EXERCISE PROMPT =>
Would you return the full listing exactly, with nothing altered?

== Segment start ==

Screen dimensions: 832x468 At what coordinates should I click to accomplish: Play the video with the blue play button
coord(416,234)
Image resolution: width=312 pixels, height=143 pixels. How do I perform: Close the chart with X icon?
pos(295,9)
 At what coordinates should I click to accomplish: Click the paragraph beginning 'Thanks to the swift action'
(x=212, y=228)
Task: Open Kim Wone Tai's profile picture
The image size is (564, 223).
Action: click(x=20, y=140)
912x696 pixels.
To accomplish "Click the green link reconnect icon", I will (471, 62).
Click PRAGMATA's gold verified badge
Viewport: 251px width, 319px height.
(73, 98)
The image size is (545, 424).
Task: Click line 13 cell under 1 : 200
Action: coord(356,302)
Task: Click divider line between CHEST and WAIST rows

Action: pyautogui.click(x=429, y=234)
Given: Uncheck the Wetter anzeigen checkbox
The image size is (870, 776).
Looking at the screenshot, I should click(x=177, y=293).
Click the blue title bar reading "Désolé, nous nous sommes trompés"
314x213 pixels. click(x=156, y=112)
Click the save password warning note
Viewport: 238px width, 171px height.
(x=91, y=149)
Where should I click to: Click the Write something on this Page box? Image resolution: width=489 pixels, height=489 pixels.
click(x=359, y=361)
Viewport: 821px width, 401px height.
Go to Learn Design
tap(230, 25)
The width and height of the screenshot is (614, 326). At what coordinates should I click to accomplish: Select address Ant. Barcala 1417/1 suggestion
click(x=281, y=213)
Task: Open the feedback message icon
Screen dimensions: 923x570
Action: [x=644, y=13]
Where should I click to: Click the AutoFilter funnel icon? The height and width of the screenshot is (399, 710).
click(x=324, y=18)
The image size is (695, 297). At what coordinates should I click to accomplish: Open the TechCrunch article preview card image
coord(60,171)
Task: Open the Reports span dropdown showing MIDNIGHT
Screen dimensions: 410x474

== Segment end ==

TASK RESPONSE =>
Screen dimensions: 832x468 At what coordinates should I click to accomplish: Play the video with the blue play button
coord(416,234)
Image resolution: width=312 pixels, height=143 pixels. How do I perform: Close the chart with X icon?
pos(295,9)
 At what coordinates should I click to accomplish: Click the paragraph beginning 'Thanks to the swift action'
(x=212, y=228)
Task: Open Kim Wone Tai's profile picture
The image size is (564, 223).
Action: click(x=20, y=140)
912x696 pixels.
To accomplish "Click the green link reconnect icon", I will (471, 62).
Click PRAGMATA's gold verified badge
Viewport: 251px width, 319px height.
(73, 98)
The image size is (545, 424).
Task: Click line 13 cell under 1 : 200
Action: coord(356,302)
Task: Click divider line between CHEST and WAIST rows

Action: pyautogui.click(x=429, y=234)
Given: Uncheck the Wetter anzeigen checkbox
The image size is (870, 776).
Looking at the screenshot, I should click(x=177, y=293).
Click the blue title bar reading "Désolé, nous nous sommes trompés"
314x213 pixels. click(x=156, y=112)
Click the save password warning note
Viewport: 238px width, 171px height.
(x=91, y=149)
Where should I click to: Click the Write something on this Page box? Image resolution: width=489 pixels, height=489 pixels.
click(x=359, y=361)
Viewport: 821px width, 401px height.
Go to Learn Design
tap(230, 25)
The width and height of the screenshot is (614, 326). At what coordinates should I click to accomplish: Select address Ant. Barcala 1417/1 suggestion
click(x=281, y=213)
Task: Open the feedback message icon
Screen dimensions: 923x570
Action: [x=644, y=13]
Where should I click to: Click the AutoFilter funnel icon? The height and width of the screenshot is (399, 710).
click(x=324, y=18)
The image size is (695, 297). At what coordinates should I click to accomplish: Open the TechCrunch article preview card image
coord(60,171)
Task: Open the Reports span dropdown showing MIDNIGHT
Screen dimensions: 410x474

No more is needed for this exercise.